Market Review – 16/03/2010 22:52GMT
Dollar slides broadly as Fed vows to keep rates low for an ‘extended period’
The greenback weakened against most major currencies on Tuesday after the Federal Reserve kept U.S. interest rates unchanged at 0.25% and reiterated to maintain rates ‘exceptionally low’ for an ‘extended period.’ Policy makers began using the rhetoric ‘extended period’ in March 2009 and have repeated it at each meeting since then. Downbeat comments in the Fed’s policy statement on the U.S. housing and employment sectors have also been the factors that pressured the greenback after the FOMC meeting.
For the single currency, the focus in Asia and Europe continued to be whether Greece would receive bailout money from Germany and France. Uncertainty existed before clarification of details from EU finance ministers meeting in Brussels and the FOMC statement. Euro hence tumbled to as low as 1.3657 at European opening. However, the pair found support there and staged a strong rebound. Euro picked up more upward momentum and surged to 1.3771 after the release of German and eurozone economic data. German ZEW economic sentiment index in March came in at 44.5, higher than the economists’ forecast of 43.5. Eurozone consumer inflation rose by 0.3% m/m n 0.9% y/y in February respectively after a decrease of 0.8% m/m n a rise of 1.0% y/y in January. Despite a brief dip to 1.3717, renewed buying lifted the single currency after Fed kept rate unchanged and price rose to an intra-day high of 1.3784 before stabilizing in NY afternoon.
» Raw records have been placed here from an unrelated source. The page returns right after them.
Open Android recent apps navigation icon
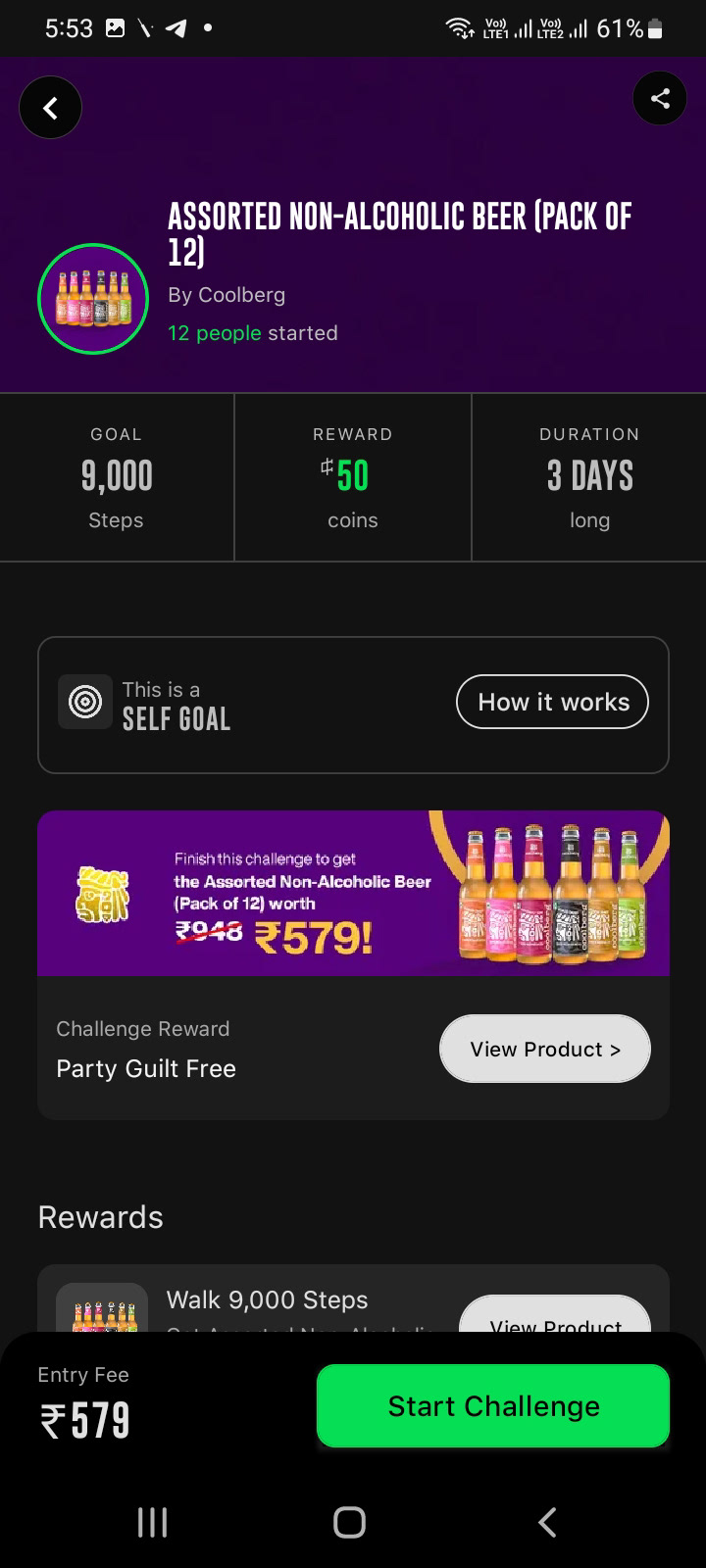The image size is (706, 1568). [x=152, y=1522]
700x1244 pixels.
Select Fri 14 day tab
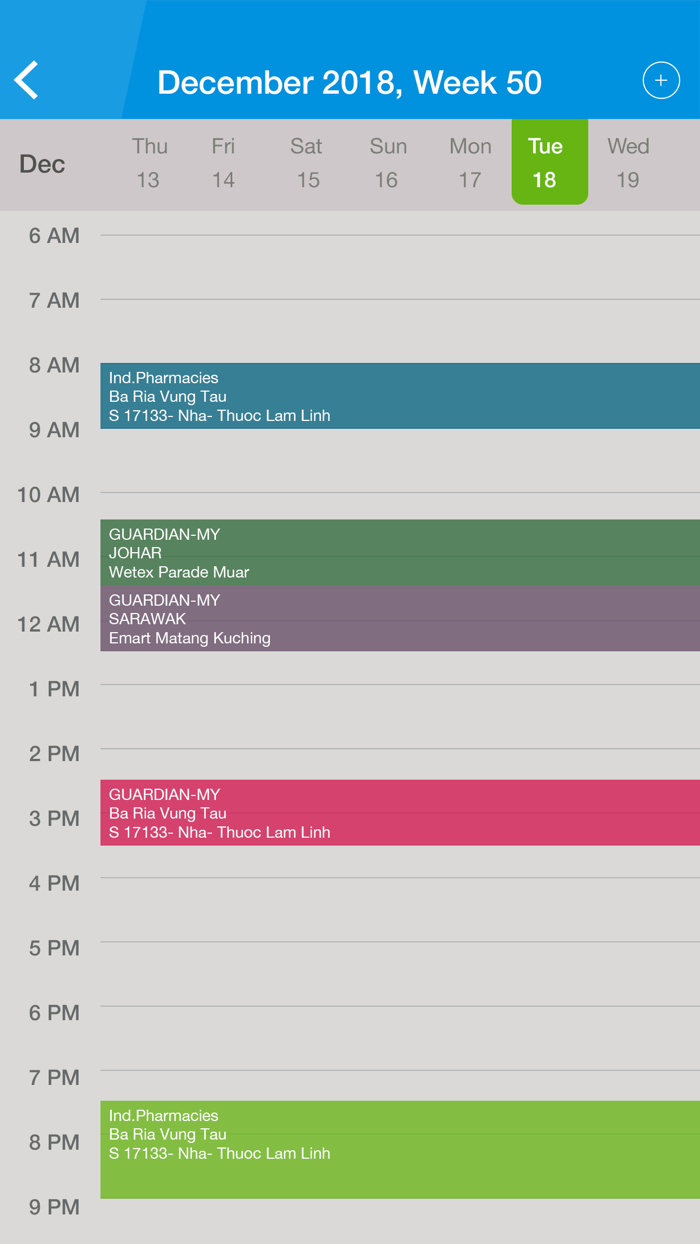click(x=223, y=163)
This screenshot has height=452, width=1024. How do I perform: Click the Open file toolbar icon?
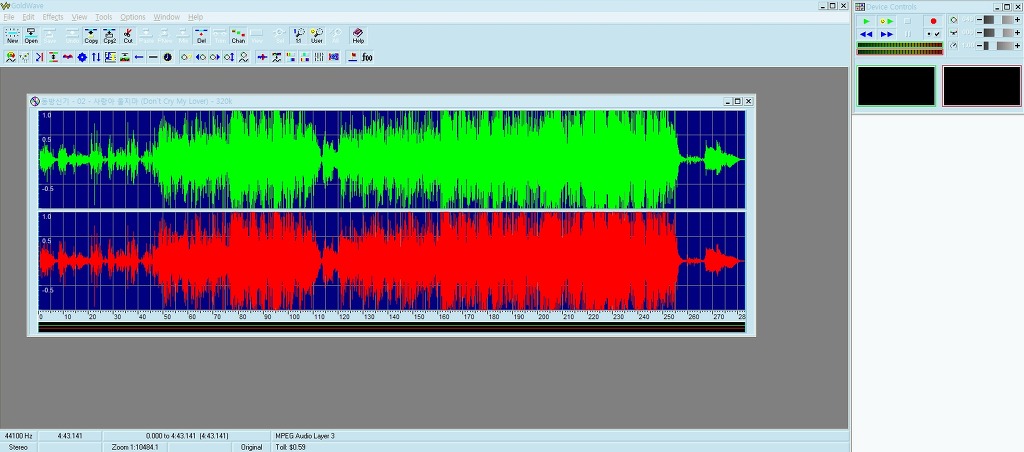click(x=31, y=35)
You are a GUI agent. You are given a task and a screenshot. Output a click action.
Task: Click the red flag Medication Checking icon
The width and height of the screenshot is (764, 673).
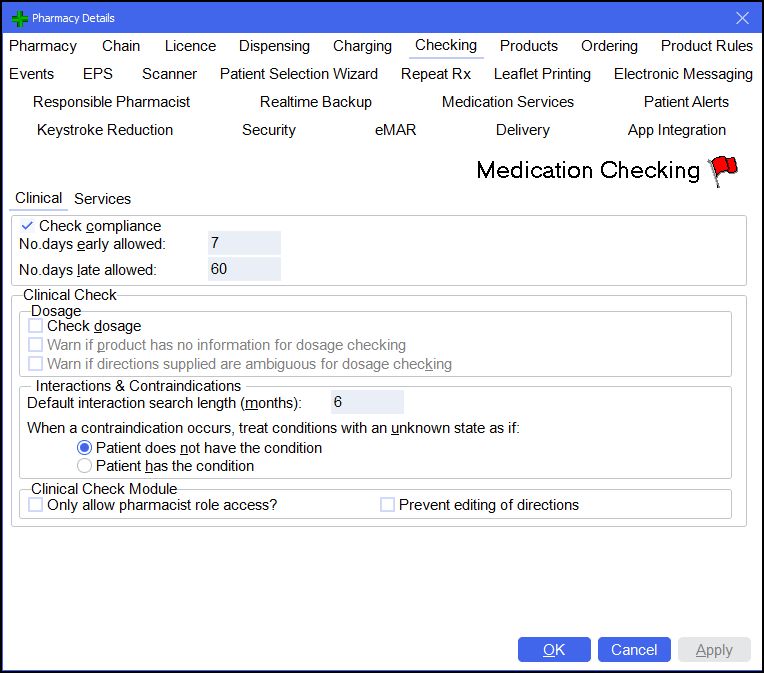tap(724, 171)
Early in Asia the greenback slipped against Japanese yen on further corporate repatriation and cross buying in yen due to risk aversion. The pair fell to as low as 89.97 in Asian mid-day before staging a rebound. In European mid-day the price rallied to an intra-day high at 90.74 on concerns that the Japanese government may begin implementing a plan to ease the rise in yen. However, the pair met selling pressure there and tumbled towards around 90.25. Despite a brief pullback to 90.70, as the Federal Reserve kept U.S. interest rates unchanged at 0.25% and reiterated to maintain rates ‘exceptionally low’ for an ‘extended period’, the pair nose-dived to around 90.16 before stabilising in New York afternoon.
Although cable tumbled to 1.4977 at European opening on active buying of eur/gbp, short-covering lifted the pound from there. Cable has traded with a firm undertone for the rest of they day on broad-based weakness in dollar and price rallied to 1.5260 after FOMC announcement.
Economic data to be released on Wednesday include Australia Westpac leading economic index, Japan industry index, BOJ rate decision , U.K. Claimant count, unemployment rate, average earning, E.U. labour cost, U.S. PPI and wholesales sales.